• **Task objective**: Revise the records from the line containing "How do I perform: Open" through the line containing "This screenshot has". Put "Tremors" in place of "Earthquakes" and leave everything else unchanged.
╭─ Excerpted data
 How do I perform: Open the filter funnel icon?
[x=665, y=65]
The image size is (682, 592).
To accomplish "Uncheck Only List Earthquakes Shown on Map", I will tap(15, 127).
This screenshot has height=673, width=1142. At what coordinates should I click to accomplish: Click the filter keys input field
╰─
╭─ Excerpted data
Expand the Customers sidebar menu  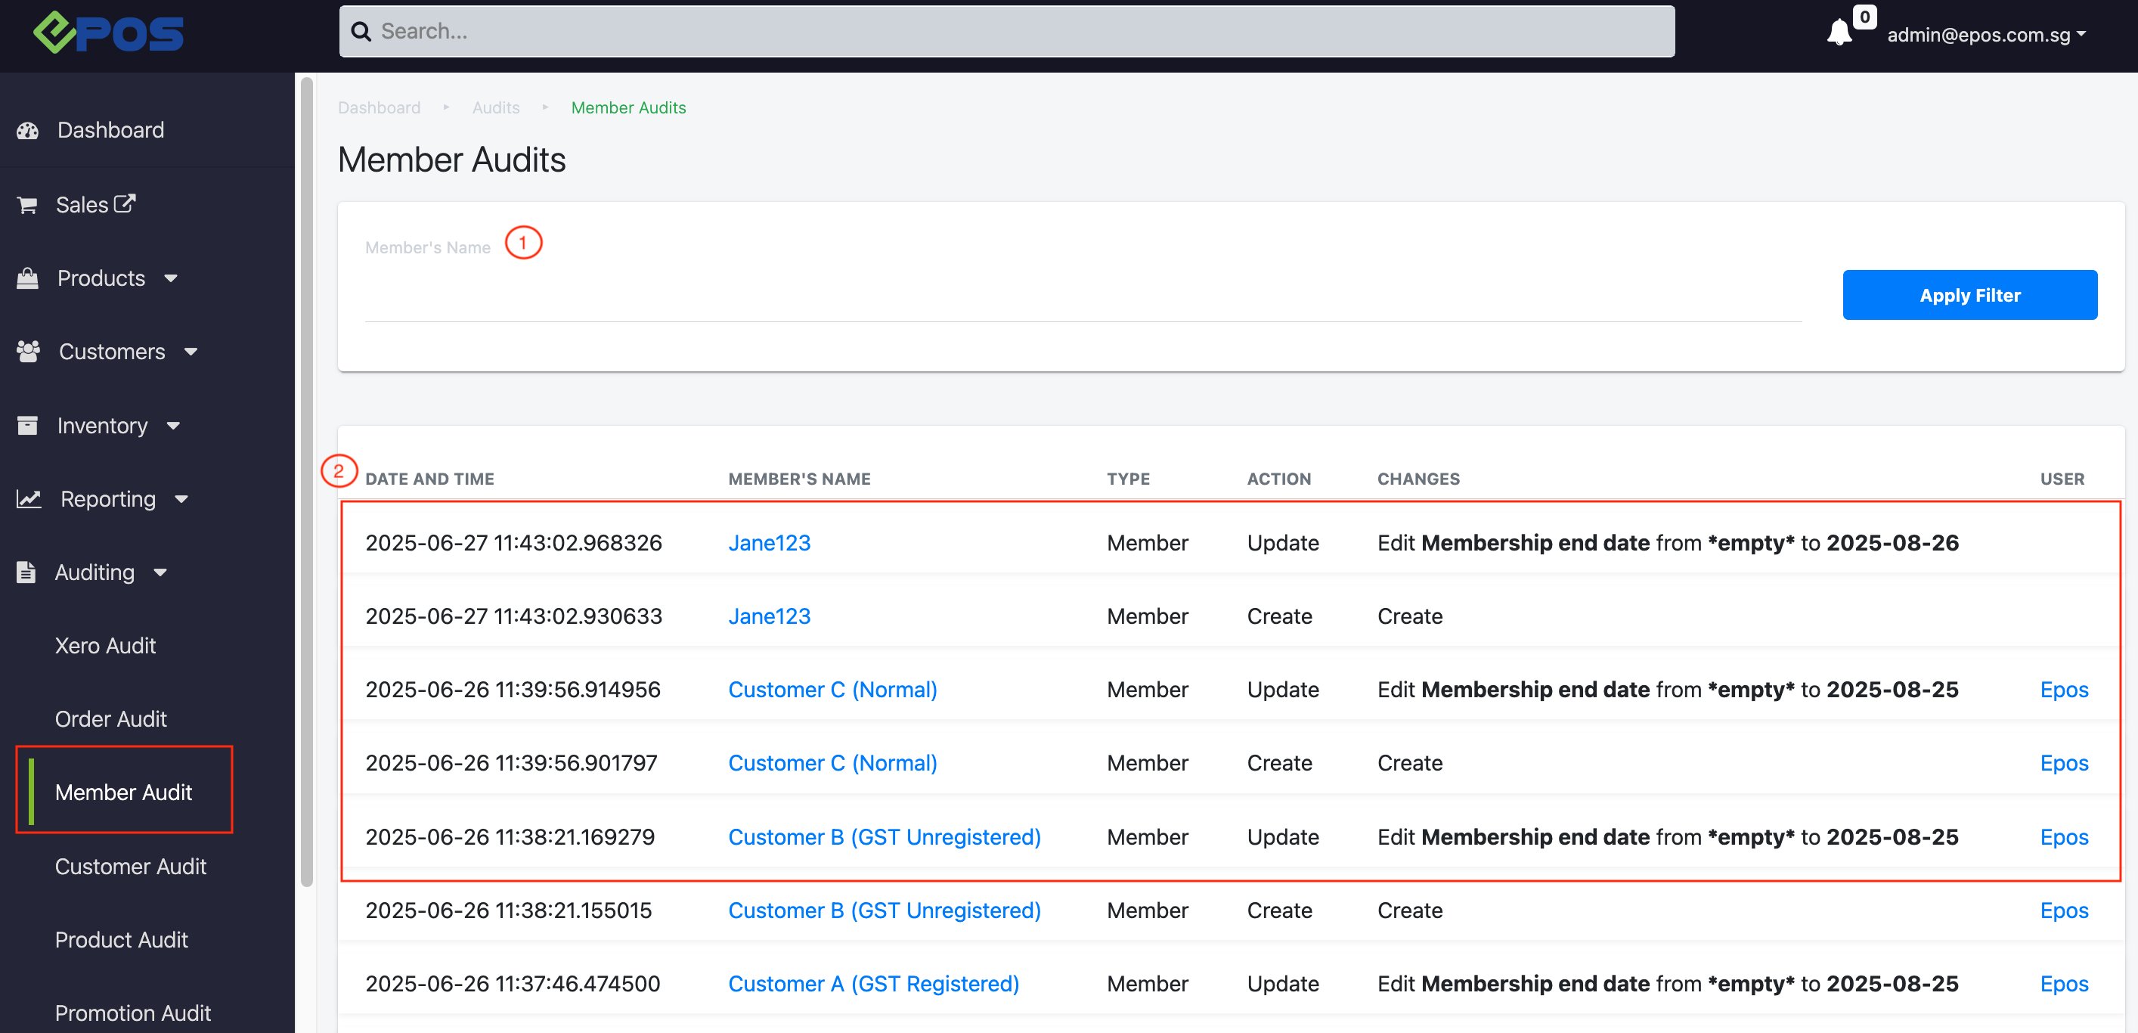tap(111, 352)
╰─
• **Exercise output**:
 How do I perform: Open the filter funnel icon?
[x=665, y=65]
The image size is (682, 592).
To accomplish "Uncheck Only List Tremors Shown on Map", I will tap(15, 127).
This screenshot has height=673, width=1142. At what coordinates should I click to accomplish: Click the filter keys input field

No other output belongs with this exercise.